Die Crailsheimer Horaffen haben ihren Ursprung, so die traditionelle Überlieferung, in einer Stadtbelagerung, die angeblich über den Jahreswechsel 1379/80 hinweg stattgefunden hat. Im Rahmen des Süddeutschen Städtekrieges, einem Machtkampf der Städte gegen Fürsten und Adel, kam es auch zur Auseinandersetzung der verbündeten Reichsstädte Hall, Rothenburg und Dinkelsbühl mit den Grafen von Hohenlohe. Die Städter zogen, so die Sage, vor die hohenlohische Stadt Crailsheim, um für erlittene Unbill Rache zu nehmen. Sie belagerten die Stadt, versuchten sie auszuhungern und sturmreif zu machen. Als ihnen dieses Unternehmen nach Monaten der Belagerung fast zu gelingen schien, griffen die Eingeschlossenen zu einer List: Die Frauen sammelten das noch vorhandene letzte Mehl, buken daraus die in ihrer Form unverkennbaren Horaffen (= „Horn offen“) und warfen sie über die Stadtmauer. Gleichzeitig bestieg die Bürgermeisterin mutig die Mauer und streckte den Angreifern ihren entblößten Hintern entgegen. Angesichts der Fülle an Brot und Speck erkannten die Belagerer die Aussichtslosigkeit ihres Plans und zogen am Mittwoch vor Estomihi 1380 entmutigt ab. Seit dieser Zeit tragen die Crailsheimer den Spitznamen „Horaffen“.

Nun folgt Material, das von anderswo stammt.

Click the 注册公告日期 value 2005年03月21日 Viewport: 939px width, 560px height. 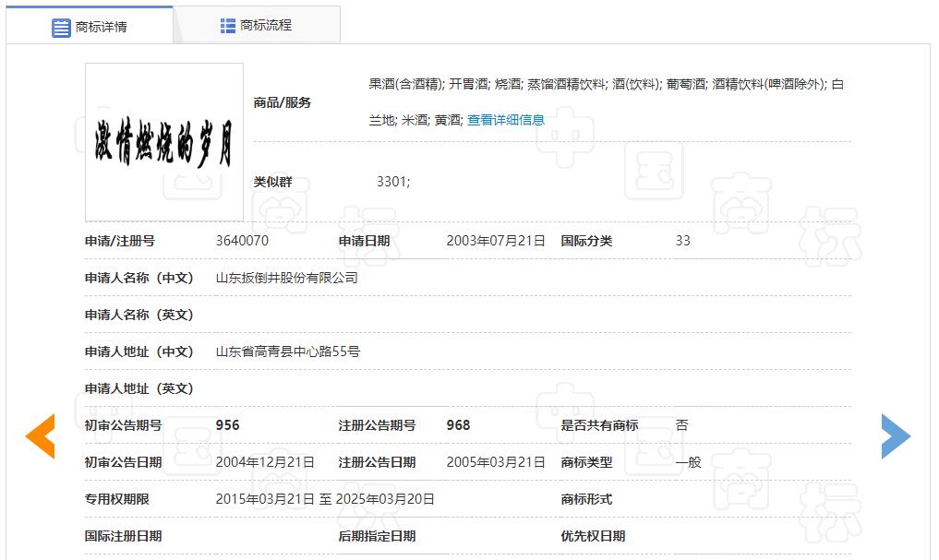pos(496,462)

Obwohl die Ereignisse der Stadtbelagerung von 1379/80 historisch zweifelhaft sind, stellt dieser sagenhafte Sieg eine der Wurzeln des traditionellen Crailsheimer Stadtfeiertags dar, der alljährlich an eben diesem Mittwoch vor Estomihi gefeiert wird. An Kinder und alte Menschen werden an diesem Tag Horaffen verteilt.